─── Extrait
Ce qui se passe actuellement en Libye est différent. En Tunisie
et en Egypte, le manque de libertés était flagrant. Mais
ce sont les conditions sociales déplorables qui ont véritablement
poussé les jeunes à la révolte. Tunisiens et Egyptiens
n’avaient aucune possibilité d’entrevoir un avenir.
En Libye, le régime de Mouammar Kadhafi est corrompu, monopolise
une grande partie des richesses et a toujours réprimé sévèrement
toute contestation. Mais les conditions sociales des Libyens sont meilleures
que dans les pays voisins. L’espérance de vie en Libye est
plus importante que dans le reste de l’Afrique. Les systèmes
de santé et d’éducation sont convenables. La Libye
est d’ailleurs l’un des premiers pays africains à avoir
éradiqué la malaria. Même s’il y a de fortes
inégalités dans la répartition des richesses, le
PIB par habitant est d’environ 11.000 dollars. Un des plus élevés
du monde arabe. Vous ne retrouvez donc pas en Libye les mêmes conditions
objectives qui ont conduit aux révoltes populaires en Tunisie et
en Egypte.
Comment expliquez-vous alors ce qui se passe en Libye ?
Pour bien comprendre les événements actuels,
nous devons les replacer dans leur contexte historique. La Libye était
autrefois une province ottomane. En 1830, la France s’empara de
l’Algérie. Par ailleurs, le gouverneur égyptien Mohamed
Ali, sous tutelle de l’Empire ottoman, menait une politique de plus
en plus indépendante. Avec, d’une part, les Français
en Algérie et, d’autre part, Mohamed Ali en Egypte, les Ottomans
craignaient de perdre le contrôle de la région : ils envoyèrent
leurs troupes en Libye.
──────
Ce qu'on demande -
**A)** Résumez en deux phrases l'extrait sur la Libye.
**B)** Citez mot pour mot le passage de l'extrait sur la Libye qui va de « Pour bien comprendre » à « troupes en Libye. », ces deux bouts compris.
Vous n'avez pas besoin de la liste pour cet exercice.
─── Données disponibles
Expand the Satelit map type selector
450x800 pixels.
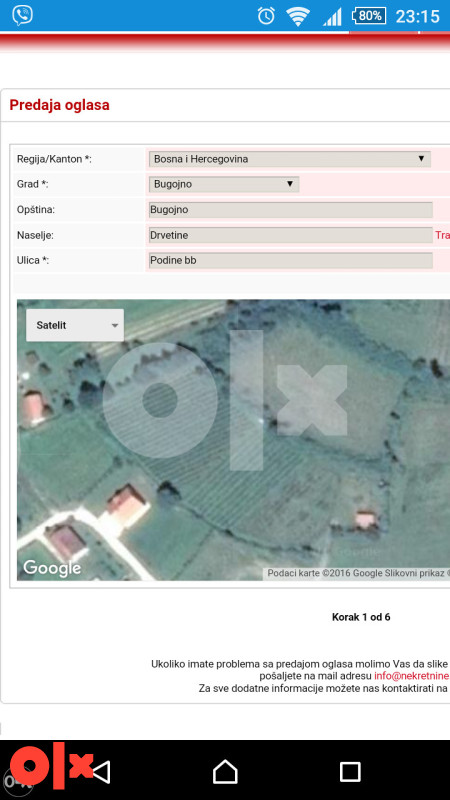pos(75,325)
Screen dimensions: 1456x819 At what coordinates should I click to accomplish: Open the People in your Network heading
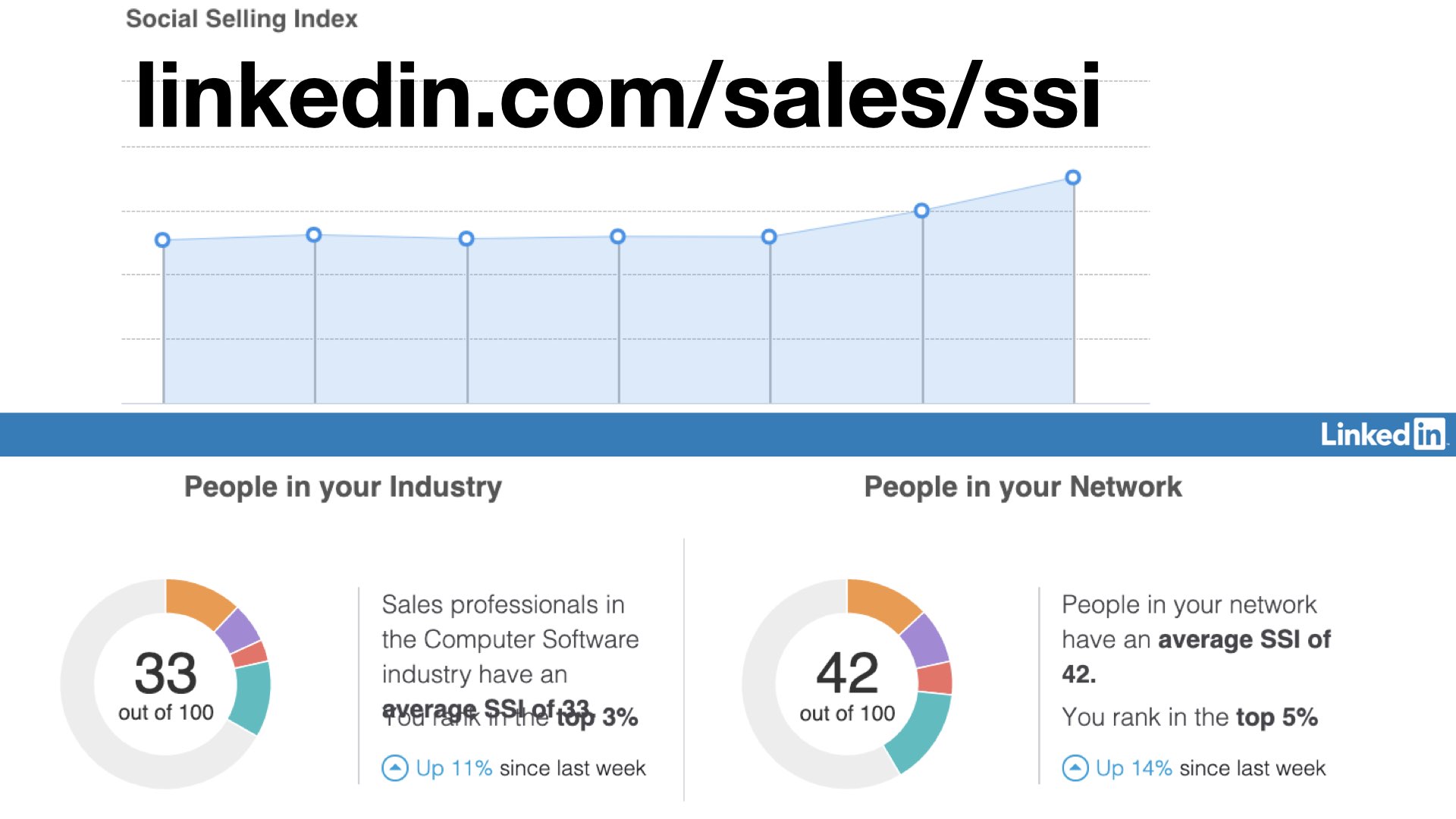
──────
Les réponses -
**A)** En Tunisie et en Egypte, ce sont surtout de très mauvaises conditions sociales qui ont poussé les jeunes à la révolte, alors qu'en Libye, malgré un régime corrompu et répressif, les conditions sociales sont meilleures que dans les pays voisins. Pour comprendre la situation libyenne, il faut remonter à l'histoire : la Libye était une province ottomane, et les Ottomans y envoyèrent leurs troupes par crainte de perdre la région, avec les Français en Algérie et Mohamed Ali en Egypte.

**B)**
Pour bien comprendre les événements actuels,
nous devons les replacer dans leur contexte historique. La Libye était
autrefois une province ottomane. En 1830, la France s’empara de
l’Algérie. Par ailleurs, le gouverneur égyptien Mohamed
Ali, sous tutelle de l’Empire ottoman, menait une politique de plus
en plus indépendante. Avec, d’une part, les Français
en Algérie et, d’autre part, Mohamed Ali en Egypte, les Ottomans
craignaient de perdre le contrôle de la région : ils envoyèrent
leurs troupes en Libye.